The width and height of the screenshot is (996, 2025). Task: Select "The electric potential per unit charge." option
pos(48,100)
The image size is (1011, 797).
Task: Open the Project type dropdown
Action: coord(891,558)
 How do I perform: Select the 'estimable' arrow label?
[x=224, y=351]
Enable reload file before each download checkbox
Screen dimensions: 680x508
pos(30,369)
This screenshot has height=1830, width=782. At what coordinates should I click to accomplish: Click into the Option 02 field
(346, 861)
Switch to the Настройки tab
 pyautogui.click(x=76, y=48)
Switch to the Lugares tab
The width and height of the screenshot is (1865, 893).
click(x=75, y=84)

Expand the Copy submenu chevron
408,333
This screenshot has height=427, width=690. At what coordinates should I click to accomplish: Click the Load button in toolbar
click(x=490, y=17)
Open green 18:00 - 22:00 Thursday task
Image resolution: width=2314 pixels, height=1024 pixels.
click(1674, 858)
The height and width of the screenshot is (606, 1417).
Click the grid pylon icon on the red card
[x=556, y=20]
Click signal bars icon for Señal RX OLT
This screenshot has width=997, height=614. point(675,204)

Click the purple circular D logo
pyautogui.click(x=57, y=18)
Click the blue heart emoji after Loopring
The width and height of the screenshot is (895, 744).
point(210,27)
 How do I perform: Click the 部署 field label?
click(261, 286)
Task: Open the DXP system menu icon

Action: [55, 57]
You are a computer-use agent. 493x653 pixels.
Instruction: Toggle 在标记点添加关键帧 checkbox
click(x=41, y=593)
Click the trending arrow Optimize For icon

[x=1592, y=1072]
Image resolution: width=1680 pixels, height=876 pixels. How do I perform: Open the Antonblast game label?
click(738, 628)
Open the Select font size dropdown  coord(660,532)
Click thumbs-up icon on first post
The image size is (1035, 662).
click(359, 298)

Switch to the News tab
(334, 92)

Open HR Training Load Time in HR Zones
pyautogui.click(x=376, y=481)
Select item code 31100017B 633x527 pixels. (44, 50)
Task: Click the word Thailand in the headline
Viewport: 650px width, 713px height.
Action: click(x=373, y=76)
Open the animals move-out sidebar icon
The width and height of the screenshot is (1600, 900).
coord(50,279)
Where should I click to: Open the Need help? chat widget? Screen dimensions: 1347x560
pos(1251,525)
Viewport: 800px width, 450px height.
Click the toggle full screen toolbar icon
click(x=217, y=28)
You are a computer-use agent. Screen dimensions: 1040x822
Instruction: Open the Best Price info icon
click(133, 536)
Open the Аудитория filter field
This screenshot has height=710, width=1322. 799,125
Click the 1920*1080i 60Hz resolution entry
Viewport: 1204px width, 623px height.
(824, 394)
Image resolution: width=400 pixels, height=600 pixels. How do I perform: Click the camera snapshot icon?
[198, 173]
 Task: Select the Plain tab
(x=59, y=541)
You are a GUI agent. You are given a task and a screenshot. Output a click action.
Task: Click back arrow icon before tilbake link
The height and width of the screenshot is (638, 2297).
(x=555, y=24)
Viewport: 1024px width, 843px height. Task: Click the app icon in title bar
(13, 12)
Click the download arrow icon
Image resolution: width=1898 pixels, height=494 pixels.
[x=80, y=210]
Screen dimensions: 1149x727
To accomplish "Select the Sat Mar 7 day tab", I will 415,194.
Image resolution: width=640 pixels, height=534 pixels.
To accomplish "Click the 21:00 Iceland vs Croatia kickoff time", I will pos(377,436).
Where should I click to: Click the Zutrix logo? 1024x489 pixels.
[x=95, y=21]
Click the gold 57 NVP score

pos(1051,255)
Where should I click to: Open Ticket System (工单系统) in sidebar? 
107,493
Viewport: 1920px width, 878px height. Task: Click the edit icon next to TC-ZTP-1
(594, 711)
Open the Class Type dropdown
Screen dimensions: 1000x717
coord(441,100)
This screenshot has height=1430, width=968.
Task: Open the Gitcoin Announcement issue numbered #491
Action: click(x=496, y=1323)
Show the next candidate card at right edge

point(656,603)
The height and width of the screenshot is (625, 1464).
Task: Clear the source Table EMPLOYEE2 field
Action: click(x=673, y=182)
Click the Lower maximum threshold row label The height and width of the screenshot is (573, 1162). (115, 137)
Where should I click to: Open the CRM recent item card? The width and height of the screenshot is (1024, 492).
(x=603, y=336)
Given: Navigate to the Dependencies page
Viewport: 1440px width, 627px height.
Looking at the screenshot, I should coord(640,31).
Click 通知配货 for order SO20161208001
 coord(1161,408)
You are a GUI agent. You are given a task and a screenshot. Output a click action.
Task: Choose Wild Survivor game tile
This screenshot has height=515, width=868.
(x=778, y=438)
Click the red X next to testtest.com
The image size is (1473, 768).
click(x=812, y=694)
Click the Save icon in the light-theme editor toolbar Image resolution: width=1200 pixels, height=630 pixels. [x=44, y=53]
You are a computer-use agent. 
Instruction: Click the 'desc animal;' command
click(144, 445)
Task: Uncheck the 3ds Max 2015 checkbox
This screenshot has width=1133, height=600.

-------

Assigned task. Retype the line containing "Task: Choose Wild Survivor game tile" and each line after it through the end of the listing, exactly, leaving out everything else.

Result for this exercise.
Task: Choose Wild Survivor game tile
This screenshot has height=515, width=868.
(x=778, y=438)
Click the red X next to testtest.com
The image size is (1473, 768).
click(x=812, y=694)
Click the Save icon in the light-theme editor toolbar Image resolution: width=1200 pixels, height=630 pixels. [x=44, y=53]
You are a computer-use agent. 
Instruction: Click the 'desc animal;' command
click(144, 445)
Task: Uncheck the 3ds Max 2015 checkbox
This screenshot has width=1133, height=600.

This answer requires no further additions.